I am dedicated to learning how to grade better. I am reading photograde, right now. Anyother advice for improving my grading skills? Thanks and best to you all!
practice, practice, practice... handle lots of coins. Go to a show and see if you agree with the dealers grading.
Read all the "Guess the Grade" posts here, but just look at the pic first, decide what you'd grade it, then read the replies.

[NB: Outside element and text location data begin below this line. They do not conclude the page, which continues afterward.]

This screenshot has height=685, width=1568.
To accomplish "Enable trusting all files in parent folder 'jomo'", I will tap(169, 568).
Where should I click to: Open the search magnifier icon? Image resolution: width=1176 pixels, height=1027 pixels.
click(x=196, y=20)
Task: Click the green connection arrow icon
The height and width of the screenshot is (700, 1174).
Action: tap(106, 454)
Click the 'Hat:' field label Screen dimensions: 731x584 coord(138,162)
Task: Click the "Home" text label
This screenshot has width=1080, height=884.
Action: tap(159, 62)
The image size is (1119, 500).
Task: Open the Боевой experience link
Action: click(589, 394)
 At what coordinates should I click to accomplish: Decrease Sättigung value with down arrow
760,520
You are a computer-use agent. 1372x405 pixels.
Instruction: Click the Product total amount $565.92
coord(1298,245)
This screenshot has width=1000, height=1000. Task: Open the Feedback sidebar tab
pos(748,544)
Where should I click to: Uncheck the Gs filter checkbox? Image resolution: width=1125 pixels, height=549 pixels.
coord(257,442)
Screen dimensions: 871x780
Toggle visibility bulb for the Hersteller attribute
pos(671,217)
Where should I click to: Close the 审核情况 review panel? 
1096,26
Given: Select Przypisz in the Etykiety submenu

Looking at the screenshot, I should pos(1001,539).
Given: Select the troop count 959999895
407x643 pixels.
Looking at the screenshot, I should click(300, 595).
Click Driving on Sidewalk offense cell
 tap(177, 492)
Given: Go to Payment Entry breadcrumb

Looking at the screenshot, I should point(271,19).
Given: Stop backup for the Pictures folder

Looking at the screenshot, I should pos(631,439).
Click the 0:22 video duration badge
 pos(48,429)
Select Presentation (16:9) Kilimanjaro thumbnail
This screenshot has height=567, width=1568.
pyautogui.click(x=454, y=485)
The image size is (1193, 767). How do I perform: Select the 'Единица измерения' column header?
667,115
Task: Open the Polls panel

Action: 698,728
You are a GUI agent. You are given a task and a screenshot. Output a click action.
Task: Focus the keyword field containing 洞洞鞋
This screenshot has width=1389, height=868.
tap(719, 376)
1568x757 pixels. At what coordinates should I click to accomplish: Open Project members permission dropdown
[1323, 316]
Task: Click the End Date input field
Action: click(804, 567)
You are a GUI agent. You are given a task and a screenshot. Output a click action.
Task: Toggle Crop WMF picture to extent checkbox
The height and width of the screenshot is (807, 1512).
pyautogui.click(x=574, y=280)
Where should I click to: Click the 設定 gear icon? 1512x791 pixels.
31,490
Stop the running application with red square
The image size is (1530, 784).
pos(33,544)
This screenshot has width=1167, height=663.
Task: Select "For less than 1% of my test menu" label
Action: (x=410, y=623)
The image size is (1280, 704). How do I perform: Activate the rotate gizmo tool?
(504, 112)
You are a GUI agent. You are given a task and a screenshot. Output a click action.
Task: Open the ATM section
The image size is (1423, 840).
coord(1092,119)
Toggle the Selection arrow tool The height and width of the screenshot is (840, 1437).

Start with a particular issue and learn as much as you can. RLM has a great series on "Guess the Grade", above 40 examples Lincolns. See what you can learn and ask questions. After you learn the first series well, the others will fall in also after about 2 or 3 decades Jim
Go to Heritage Auctions http://coins.ha.com/ and sign up for a free membership. Once a member, you will have access to their auction archives. Go to the archives and look at thousands of different coins in any grade you want. Kind of like photograde on steroids.
Go to the ANA summer seminar on grading. Everyone who went to the grading classes thought they were very helpful. g.
Read, study, memorize the basic details of the different grades, strikes, and general amount of luster and eye appeal. Study multiple coins of the same type so you can get a general idea.
PCGS's new photograde is good too because the pictures are in color. It's not so good on mint state stuff... but none of them are... but for circulated coins it's pretty handy. http://www.pcgs.com/Photograde/
When I got serious about wanting to grade I knew I needed practice. I studied Jefferson nickels hard, then went out and got a bag of them and started grading, putting the grades into grading piles. After a while I went back to my pile and self criticized, pointing out my errors to myself while referencing my grading book. There simply is no substitute for handling and grading thousands and thousands of coins for me. I like just getting coins from the bank for this, since you just deposit them back in, keeping any goodies! If I remember right, I found a 39d, a few war nickels, and a few errors for my trouble. Once you are good at that, then try it on better coins using the methods others have described here.
A couple of nice personalized threads by CT members on grading Morgan Dollars: EXHIBIT: The Morgan Dollar Exhibit - Grading The Morgan Dollar.